## DATI DA UTILIZZARE
-*-

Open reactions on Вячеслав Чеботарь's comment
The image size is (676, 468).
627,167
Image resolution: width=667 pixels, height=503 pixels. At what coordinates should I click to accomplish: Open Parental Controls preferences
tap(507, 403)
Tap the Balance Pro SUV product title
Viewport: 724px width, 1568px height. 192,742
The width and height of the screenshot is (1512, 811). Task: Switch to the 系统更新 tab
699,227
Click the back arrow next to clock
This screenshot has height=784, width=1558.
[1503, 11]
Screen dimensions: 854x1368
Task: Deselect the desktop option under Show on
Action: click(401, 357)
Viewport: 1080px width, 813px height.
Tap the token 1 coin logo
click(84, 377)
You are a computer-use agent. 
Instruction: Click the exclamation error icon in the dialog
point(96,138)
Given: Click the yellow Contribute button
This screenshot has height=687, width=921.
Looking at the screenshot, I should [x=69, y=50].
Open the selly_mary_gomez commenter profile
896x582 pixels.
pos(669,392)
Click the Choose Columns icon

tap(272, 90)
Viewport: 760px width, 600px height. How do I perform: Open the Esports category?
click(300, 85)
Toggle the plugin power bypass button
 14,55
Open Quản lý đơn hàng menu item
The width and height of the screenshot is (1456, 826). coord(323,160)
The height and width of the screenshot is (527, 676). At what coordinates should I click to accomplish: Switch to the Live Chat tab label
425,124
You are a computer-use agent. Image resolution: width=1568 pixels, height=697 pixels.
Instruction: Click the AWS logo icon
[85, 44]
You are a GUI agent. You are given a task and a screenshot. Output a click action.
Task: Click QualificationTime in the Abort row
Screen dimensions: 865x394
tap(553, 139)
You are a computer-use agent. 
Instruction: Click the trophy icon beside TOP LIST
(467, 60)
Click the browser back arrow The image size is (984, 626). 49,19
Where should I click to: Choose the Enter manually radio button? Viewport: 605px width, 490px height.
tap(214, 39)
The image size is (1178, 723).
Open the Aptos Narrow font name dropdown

-*-

## ISTRUZIONI DELL'ESERCIZIO
Ricopi fedelmente, riga per riga, tutti i dati riportati sopra, senza apportare alcuna modifica.

## LA RISPOSTA
Open reactions on Вячеслав Чеботарь's comment
The image size is (676, 468).
627,167
Image resolution: width=667 pixels, height=503 pixels. At what coordinates should I click to accomplish: Open Parental Controls preferences
tap(507, 403)
Tap the Balance Pro SUV product title
Viewport: 724px width, 1568px height. 192,742
The width and height of the screenshot is (1512, 811). Task: Switch to the 系统更新 tab
699,227
Click the back arrow next to clock
This screenshot has height=784, width=1558.
[1503, 11]
Screen dimensions: 854x1368
Task: Deselect the desktop option under Show on
Action: click(401, 357)
Viewport: 1080px width, 813px height.
Tap the token 1 coin logo
click(84, 377)
You are a computer-use agent. 
Instruction: Click the exclamation error icon in the dialog
point(96,138)
Given: Click the yellow Contribute button
This screenshot has height=687, width=921.
Looking at the screenshot, I should [x=69, y=50].
Open the selly_mary_gomez commenter profile
896x582 pixels.
pos(669,392)
Click the Choose Columns icon

tap(272, 90)
Viewport: 760px width, 600px height. How do I perform: Open the Esports category?
click(300, 85)
Toggle the plugin power bypass button
 14,55
Open Quản lý đơn hàng menu item
The width and height of the screenshot is (1456, 826). coord(323,160)
The height and width of the screenshot is (527, 676). At what coordinates should I click to accomplish: Switch to the Live Chat tab label
425,124
You are a computer-use agent. Image resolution: width=1568 pixels, height=697 pixels.
Instruction: Click the AWS logo icon
[85, 44]
You are a GUI agent. You are given a task and a screenshot. Output a click action.
Task: Click QualificationTime in the Abort row
Screen dimensions: 865x394
tap(553, 139)
You are a computer-use agent. 
Instruction: Click the trophy icon beside TOP LIST
(467, 60)
Click the browser back arrow The image size is (984, 626). 49,19
Where should I click to: Choose the Enter manually radio button? Viewport: 605px width, 490px height.
tap(214, 39)
The image size is (1178, 723).
Open the Aptos Narrow font name dropdown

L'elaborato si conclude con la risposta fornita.